Comment éviter la sous-assurance

  • munissez-vous de la facture d'achat originale (et du coût des options) au moment de déclarer la valeur ; pour un véhicule d'occasion, demandez une copie de la facture au vendeur ;
  • transmettez cette facture à l'assureur pour qu'elle figure au dossier ;
  • demandez clairement quelle valeur renseigner : sauf mention contraire, l'assureur retient généralement la valeur catalogue (à neuf, hors TVA et hors remises), et non la valeur résiduelle — c'est la source d'erreur la plus fréquente.

Et la surassurance ?

La surassurance est l'inverse : la valeur déclarée dépasse la valeur réelle. Comme les assurances de dommages sont indemnitaires (elles ne remboursent que le préjudice réel), vous ne serez jamais indemnisé au-delà de la valeur réelle — vous payez donc des primes inutilement élevées. La loi interdit par ailleurs de s'assurer dans le but de s'enrichir. On distingue deux cas :

  • Surassurance frauduleuse (intention de tromper l'assureur) : l'assureur peut demander la nullité du contrat, refuser l'indemnisation, conserver les primes et exercer un recours pour récupérer d'anciennes indemnités. L'assuré risque aussi un fichage Datassur. La charge de la preuve incombe à l'assureur ; une simple présomption ne suffit pas.
  • Surassurance de bonne foi (erreur, par exemple valeur TVA comprise) : le contrat reste valable, l'assureur indemnise sur la base de la valeur réelle, et le contrat doit être réajusté à la demande de l'assuré.

Questions fréquentes

Quelle valeur dois-je déclarer pour mon véhicule ?
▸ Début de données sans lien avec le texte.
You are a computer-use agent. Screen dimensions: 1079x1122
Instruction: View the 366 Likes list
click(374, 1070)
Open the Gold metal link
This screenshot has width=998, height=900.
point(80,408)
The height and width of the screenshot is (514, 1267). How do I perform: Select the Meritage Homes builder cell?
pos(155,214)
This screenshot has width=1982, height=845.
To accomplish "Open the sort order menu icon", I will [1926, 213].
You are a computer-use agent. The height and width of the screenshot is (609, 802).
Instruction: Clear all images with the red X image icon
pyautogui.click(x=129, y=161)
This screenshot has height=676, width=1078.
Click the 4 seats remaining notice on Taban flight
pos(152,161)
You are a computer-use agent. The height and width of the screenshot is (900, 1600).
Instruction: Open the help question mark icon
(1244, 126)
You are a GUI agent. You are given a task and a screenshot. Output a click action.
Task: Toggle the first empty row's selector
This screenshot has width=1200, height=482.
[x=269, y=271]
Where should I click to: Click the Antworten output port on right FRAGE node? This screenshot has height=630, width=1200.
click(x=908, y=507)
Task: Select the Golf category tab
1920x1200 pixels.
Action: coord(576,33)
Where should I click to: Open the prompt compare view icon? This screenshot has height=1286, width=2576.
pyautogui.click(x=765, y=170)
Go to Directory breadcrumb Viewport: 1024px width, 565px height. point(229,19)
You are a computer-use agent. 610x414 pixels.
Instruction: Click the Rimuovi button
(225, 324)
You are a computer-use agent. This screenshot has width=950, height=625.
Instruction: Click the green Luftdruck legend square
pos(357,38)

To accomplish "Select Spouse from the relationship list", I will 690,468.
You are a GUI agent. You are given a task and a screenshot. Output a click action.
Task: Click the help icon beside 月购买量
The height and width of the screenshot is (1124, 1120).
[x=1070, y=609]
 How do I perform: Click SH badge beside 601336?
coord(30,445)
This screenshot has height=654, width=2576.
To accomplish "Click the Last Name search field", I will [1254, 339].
Le plus souvent la valeur catalogue (à neuf, hors TVA et hors remises), sauf indication contraire de l'assureur. Munissez-vous de la facture d'achat et demandez confirmation à votre assureur.

Que se passe-t-il si je suis sous-assuré ?

L'assureur applique la règle proportionnelle : il indemnise au prorata de la valeur assurée par rapport à la valeur réelle. Une partie du dommage reste à votre charge.

La surassurance est-elle grave ?

De bonne foi, non : vous serez indemnisé sur la valeur réelle et le contrat sera réajusté. Frauduleuse, elle peut entraîner la nullité du contrat, un refus d'indemnisation et un fichage.

Informations générales. Les modalités exactes dépendent de votre contrat et de la réglementation.